Em maio deste ano, já como ministro do Meio Ambiente, Ricardo Salles, promoveu uma verdadeira destruição do Conselho Nacional do Meio Ambiente (Conama): cortou 77% dos conselheiros do órgão e o reformulou de acordo com seus interesses.

Antes composto por 96 integrantes – entre entidades públicas e ONGs –, o Conama passou a ter 22 conselheiros, e o governo federal passou a ser o protagonista do órgão.

Para entidades e especialistas, trata-se de um desmonte na área de preservação ambiental.

Perseguição e demissão do presidente do ICMBio

Em abril, durante uma reunião com ruralistas, Salles fez ameaças explícitas contra funcionários do Instituto Chico Mendes de Conservação da Biodiversidade (ICMBio). Ele disse que processaria os agentes por não terem ido ao encontro. O problema é que o evento era em um sábado, fora do horário de expediente, e os servidores sequer haviam sido convidados. A ameaça foi filmada.

Com a investida de Salles contra o ICMBio, poucos dias depois, o presidente do órgão, Adalberto Eberhard, pediu demissão do órgão.

Quer rever unidades de conservação

Em maio deste ano, reportagem do jornal Estadão apontou que Salles pretende rever as 334 unidades de conservação que existem atualmente no Brasil.

Em entrevista, o ministro disse que quase 190 unidades de conservação teriam sido criadas pelos governos petistas “sem nenhum tipo de critério técnico”. A consequência, afirmou Salles, é que hoje elas “acumulam passivos de indenização e conflitos fundiários”. “Vamos acabar com isso”, disse.

Gerou a demissão do diretor do Inpe e quebrou o Fundo Amazônia

Diante da divulgação dos dados que mostram que o desmatamento na Amazônia havia crescido 278% em julho de 2019, em comparação ao mesmo período de 2018, Salles, em consonância com o presidente, articulou a demissão do diretor do Instituto Nacional de Pesquisas Especiais (Inpe), Ricardo Galvão.
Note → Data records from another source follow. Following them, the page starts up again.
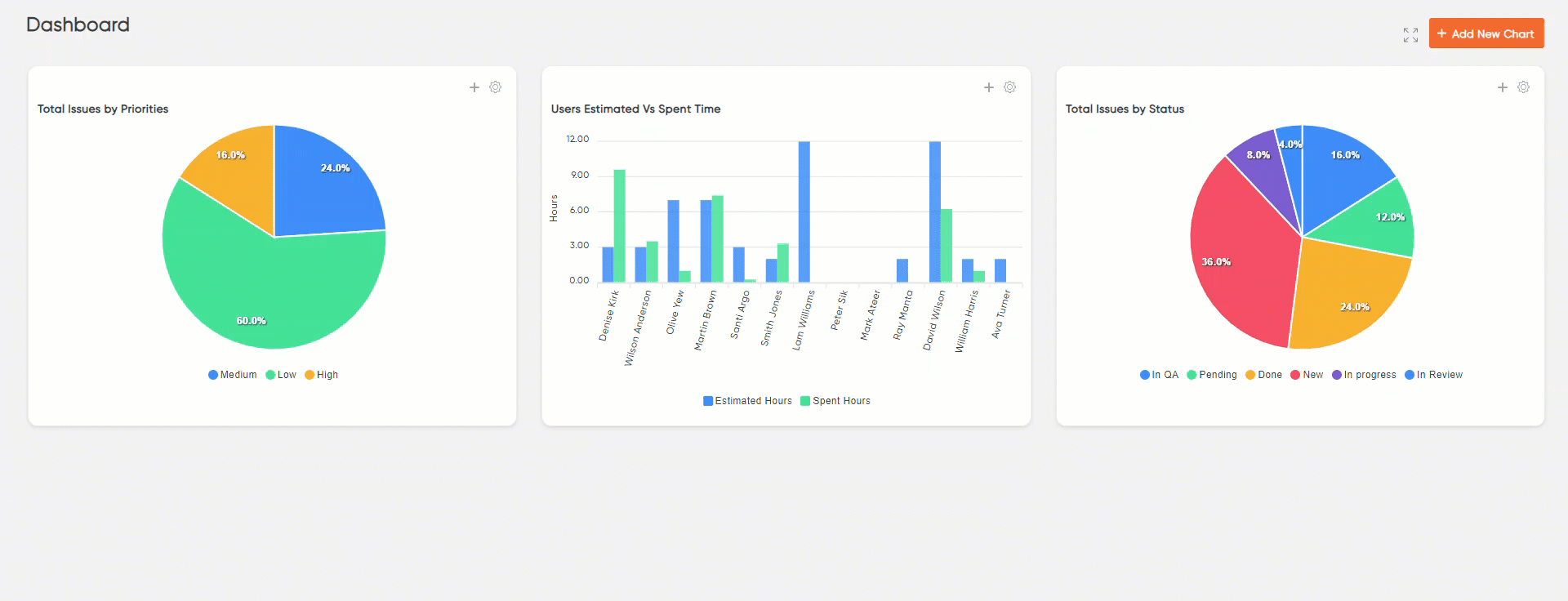The image size is (1568, 601).
Task: Toggle the In progress legend item
Action: [x=1364, y=375]
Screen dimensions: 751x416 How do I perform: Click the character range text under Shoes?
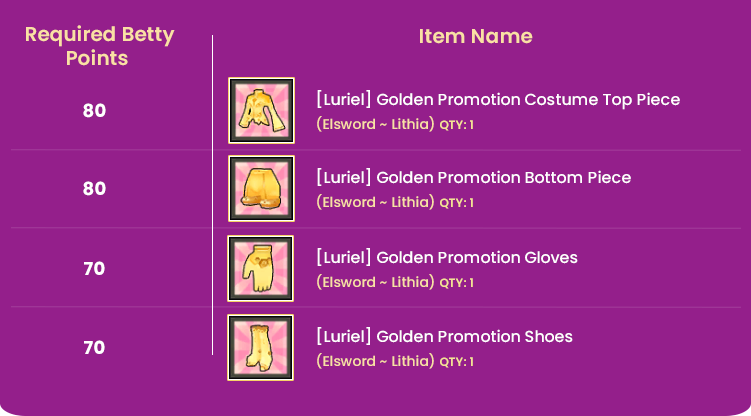tap(375, 361)
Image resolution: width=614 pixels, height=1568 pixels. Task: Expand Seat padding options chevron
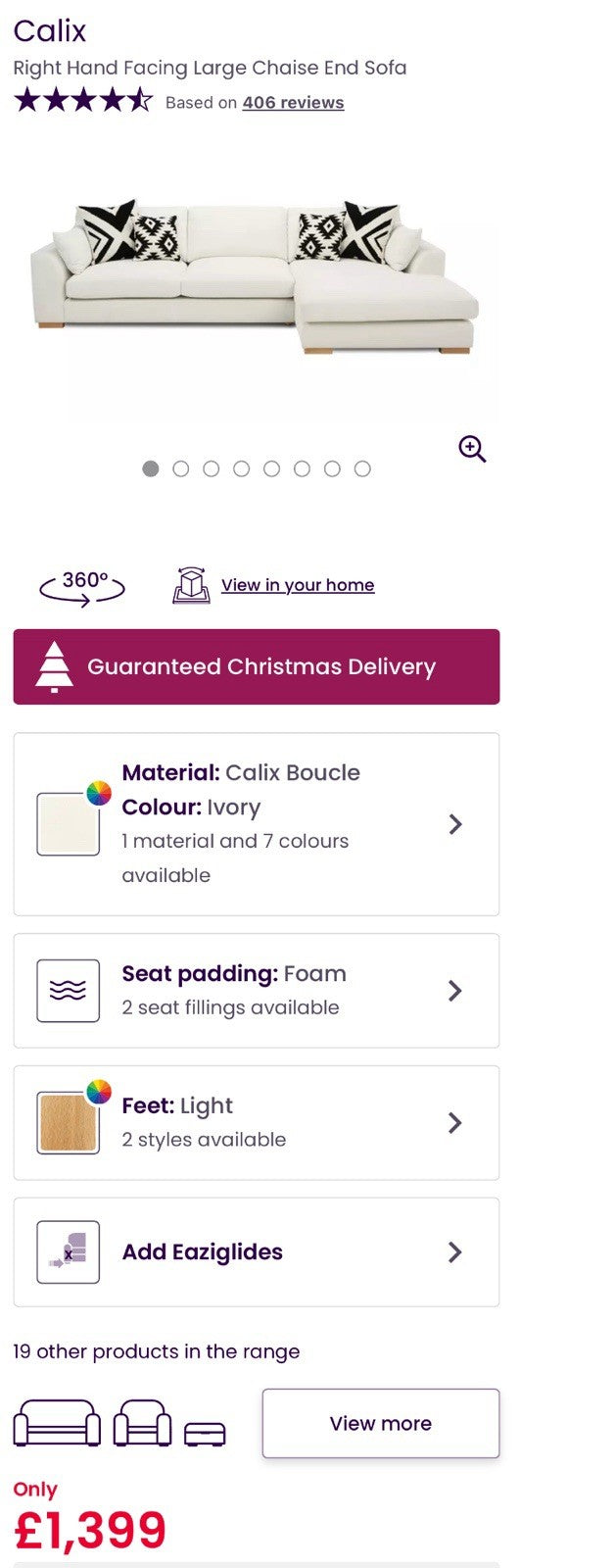pos(455,991)

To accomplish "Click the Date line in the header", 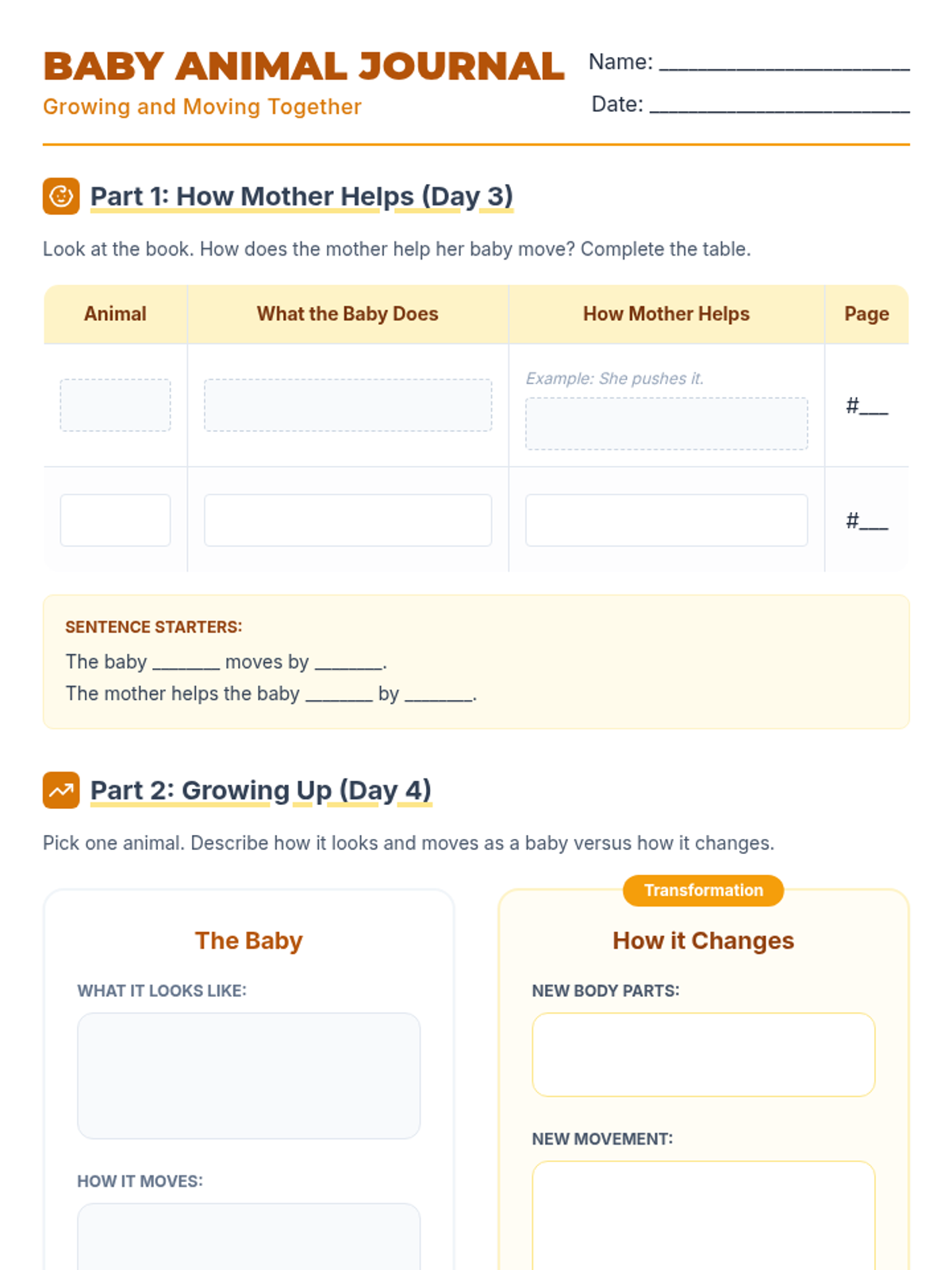I will click(x=779, y=106).
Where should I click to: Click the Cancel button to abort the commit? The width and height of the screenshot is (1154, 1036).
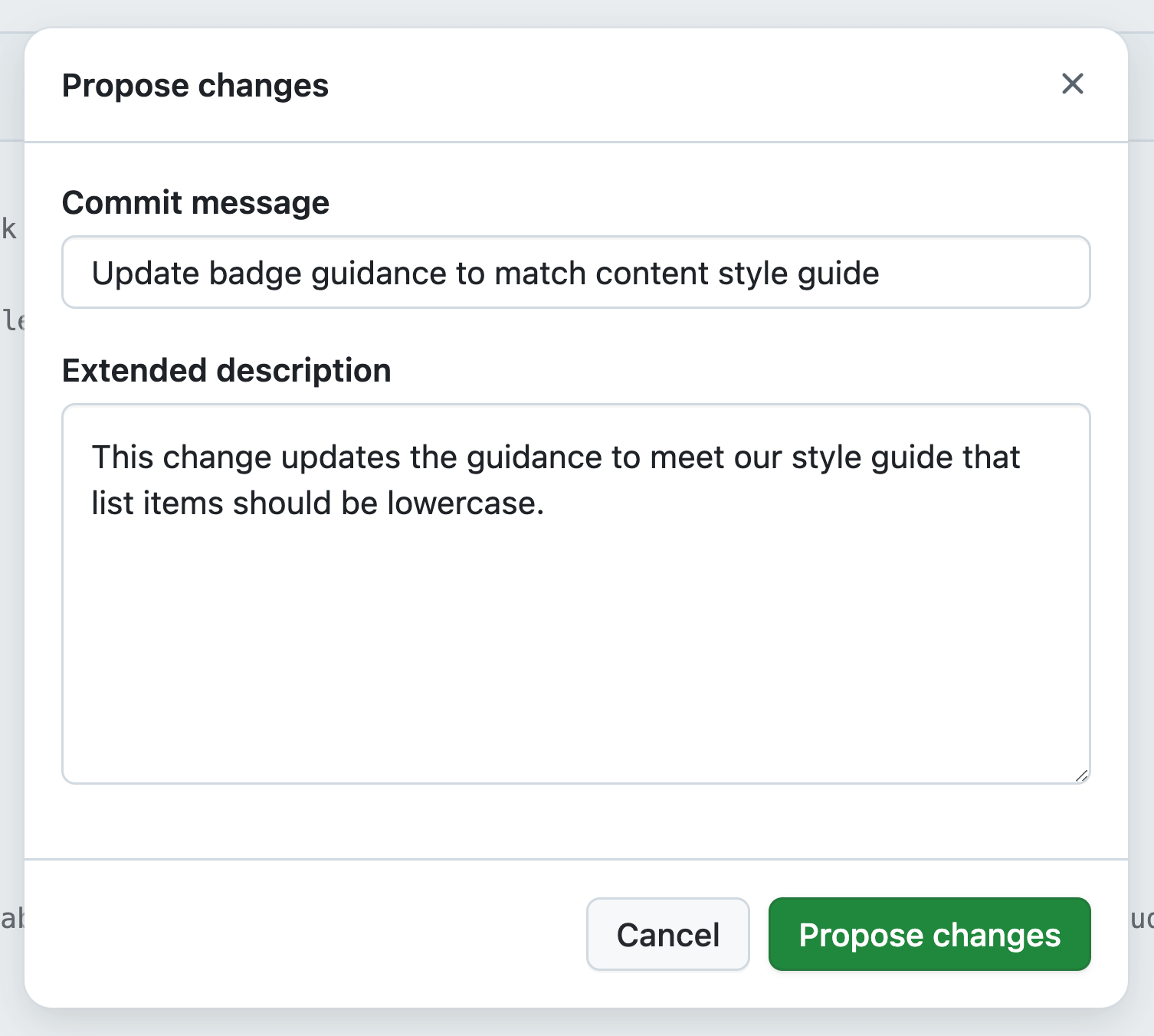coord(667,934)
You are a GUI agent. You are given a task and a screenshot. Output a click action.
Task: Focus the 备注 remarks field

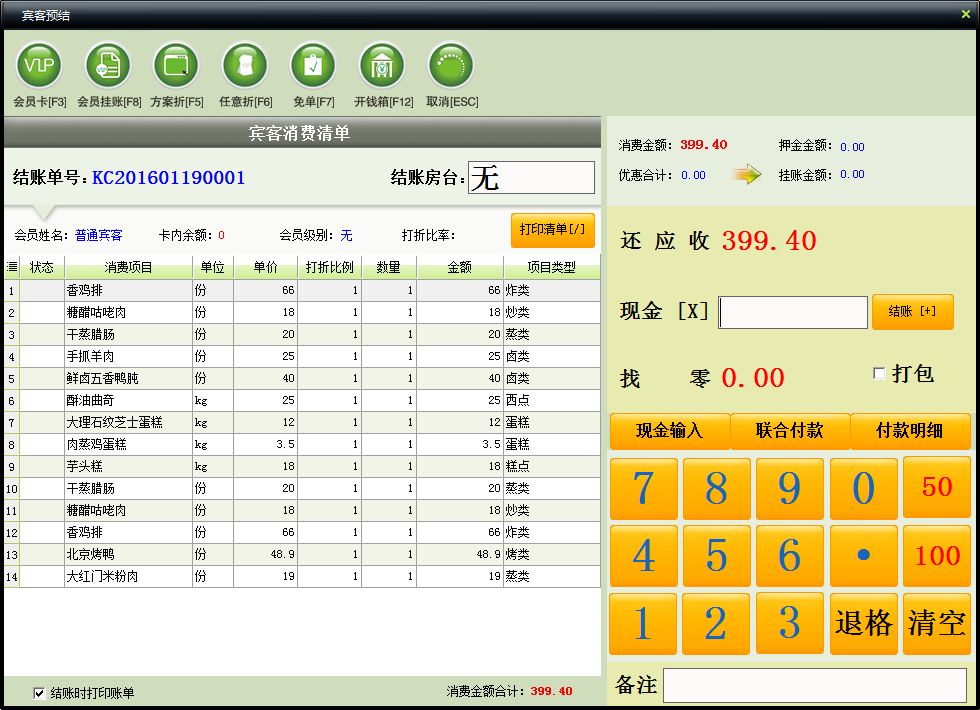815,686
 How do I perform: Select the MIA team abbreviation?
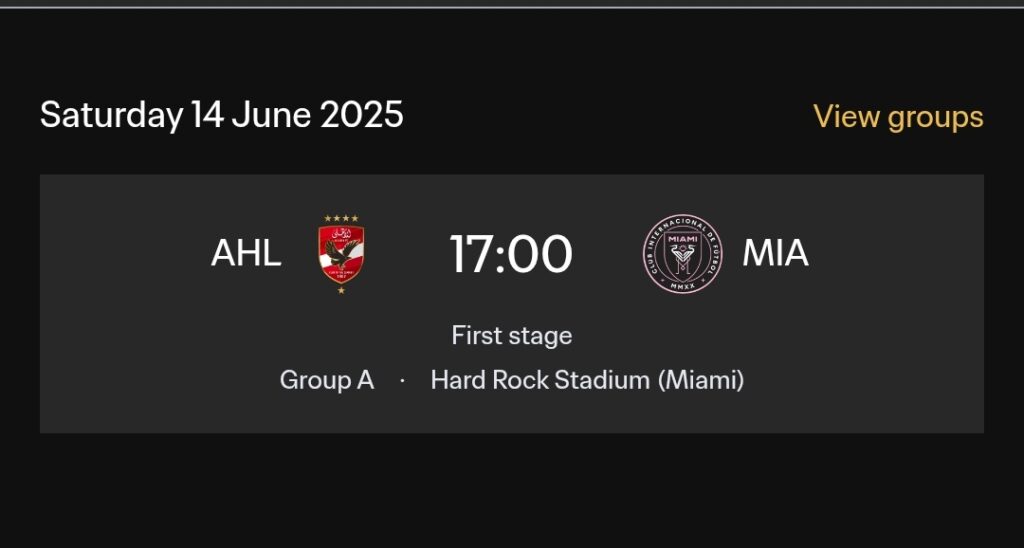(x=775, y=254)
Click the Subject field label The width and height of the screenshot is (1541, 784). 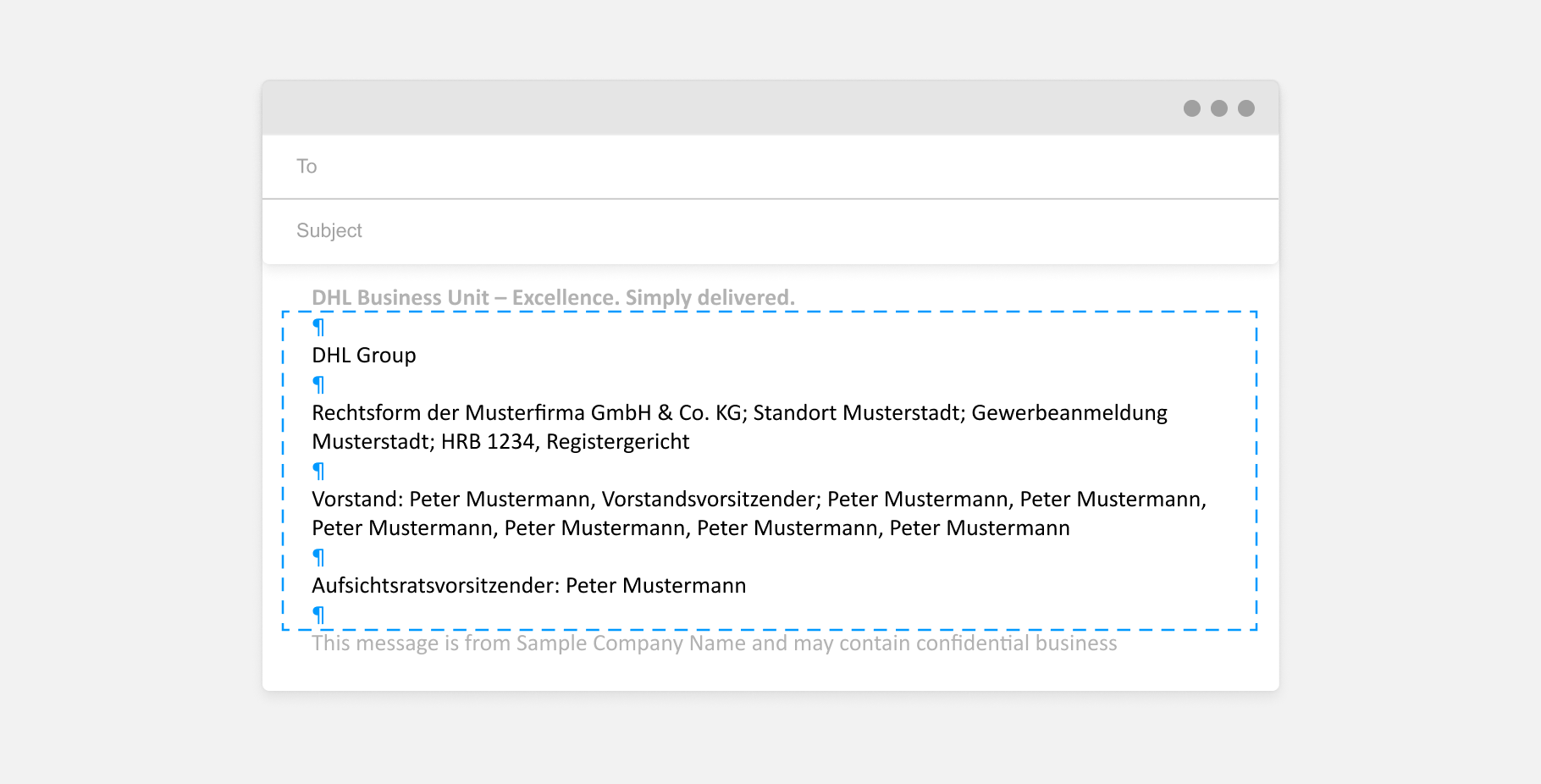point(329,230)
O governo afirma que os dados são mentirosos.

A demissão de Galvão e a postura de Salles frente ao Ministério do Meio Ambiente fez com que a Alemanha e a Noruega decidissem suspender o repasse de R$ 288 milhões para o Fundo Amazônia destinados a projetos de preservação ambiental.

Quer privatizar monitoramento do desmatamento na Amazônia

Antes da demissão do diretor do Inpe, incomodado com os números sobre desmatamento, Salles informou que pretende privatizar o monitoramento da Amazônia, até então feito pelo Inpe, que é um órgão reconhecido internacionalmente.

A ideia do ministro seria trocar o monitoramento de desmatamento do Inpe pelo da empresa paulista de geoprocessamento Santiago & Cintra, que neste ano já esteve ao menos duas vezes no ministério para tratar do assunto.

Tentou processar a Fórum e perdeu

Em junho, Tribunal de Justiça (TJ) manteve decisão da juíza Daniela Dejuste de Paula, titular da 30ª Vara Cível do Foro Central de São Paulo, em primeira instância, e deu ganho de causa à Revista Fórum em ação judicial movida por Salles.

“Basicamente, ele alegou que esses veículos teriam divulgado matérias inverídicas e difamatórias a respeito dele. Mas, na verdade, são reportagens que tratavam da atuação dele na época em que era secretário do Meio Ambiente do estado de São Paulo, na gestão de Geraldo Alckmin (PSDB)”, explica Gabriel Borges, advogado que representou a Fórum, ao lado de André Rota Sena, ambos do escritório Santo, Borges, Sena Sociedade de Advogados.